Она опустилась на песок, разгладила его ладонью и с наклоном головы к плечу — в этот миг вожделенно для меня интимным, — пригласила:
— Загорай, Пенцов! И поговорим.
Сказала достаточно властным, учительским тоном — его я ещё у неё не слышал. Я удивился ему, но ещё раньше, чем удивился, — лёг.
— Ну — в брюках?! — она обернулась к Гоге: — Стащите с него!
И Гога, добрейший старинный мой друг Гога, по первому её слову, с готовностью, с охотой сорвал с меня брюки.
Я лежал на животе, морщась размётывал щелчками песок; лицо пощипывало — наверно, я был кошмарно красен.
Она сказала с неловкостью в грустном голосе:
— Угловатый ты человек.

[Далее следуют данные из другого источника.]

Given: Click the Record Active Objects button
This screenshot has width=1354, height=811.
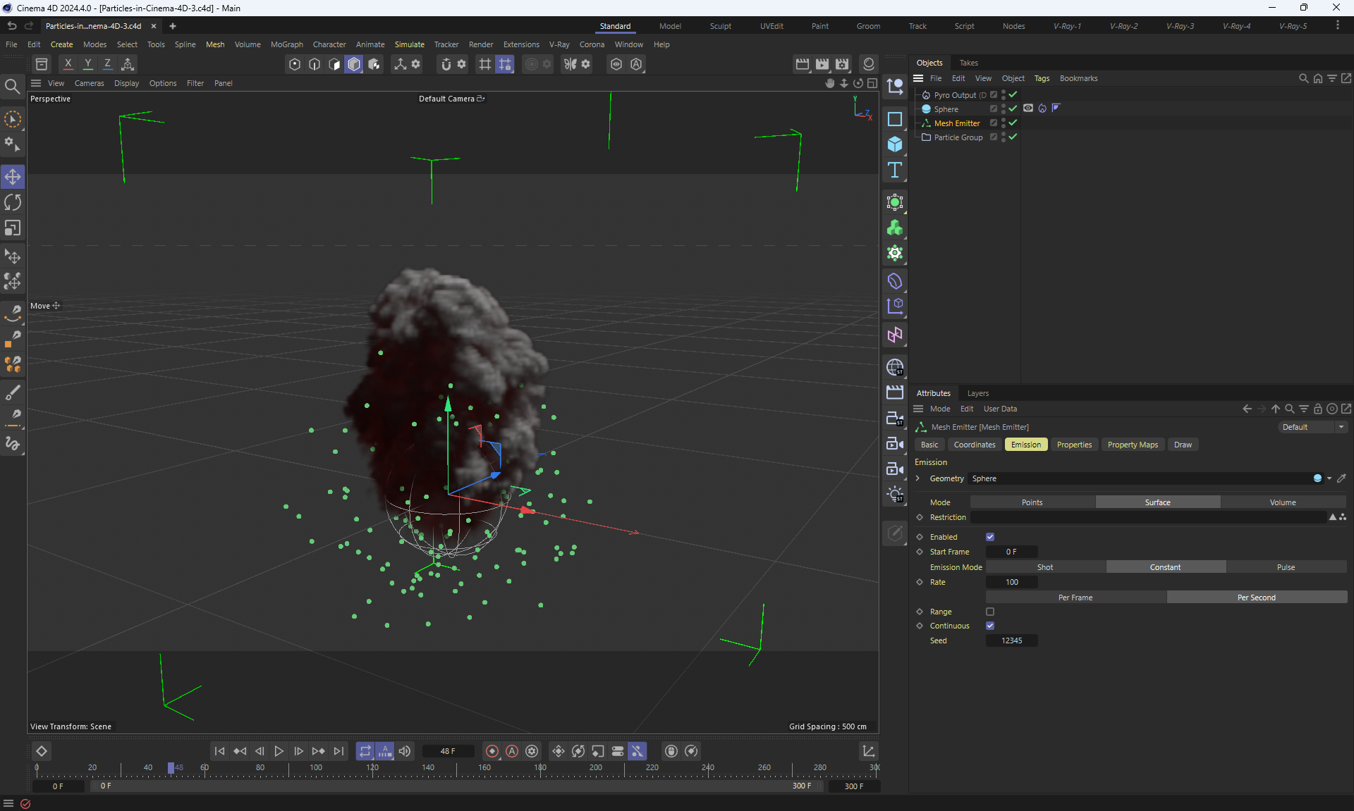Looking at the screenshot, I should click(492, 751).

Расшатанный и колючий.
Скривив губы, я дул в песок, соглашаясь, что я неудобный человек.
— Надо бы с твоими родителями познакомиться.
— У него Валтасар сам педагог! — значительно произнёс Гога.
— Кто это — Валтасар?
Гога деликатно смылся. Она переспросила, глядя ясно и настойчиво:
— Что за Валтасар?
Сгребая и разгребая песок, я хмуро рассказал мою историю.
«Сейчас она меня пожалеет — сплюну и уйду! — я со злостью ждал. — Лишь первое словечко жалостливое — крикну: — Ну, всё услыхали? Разузнали? Довольны? — И обязательно сплюну!»
Она молчала. Я осторожно взглянул. Теперь она хмуро пересыпала песок в ладонях.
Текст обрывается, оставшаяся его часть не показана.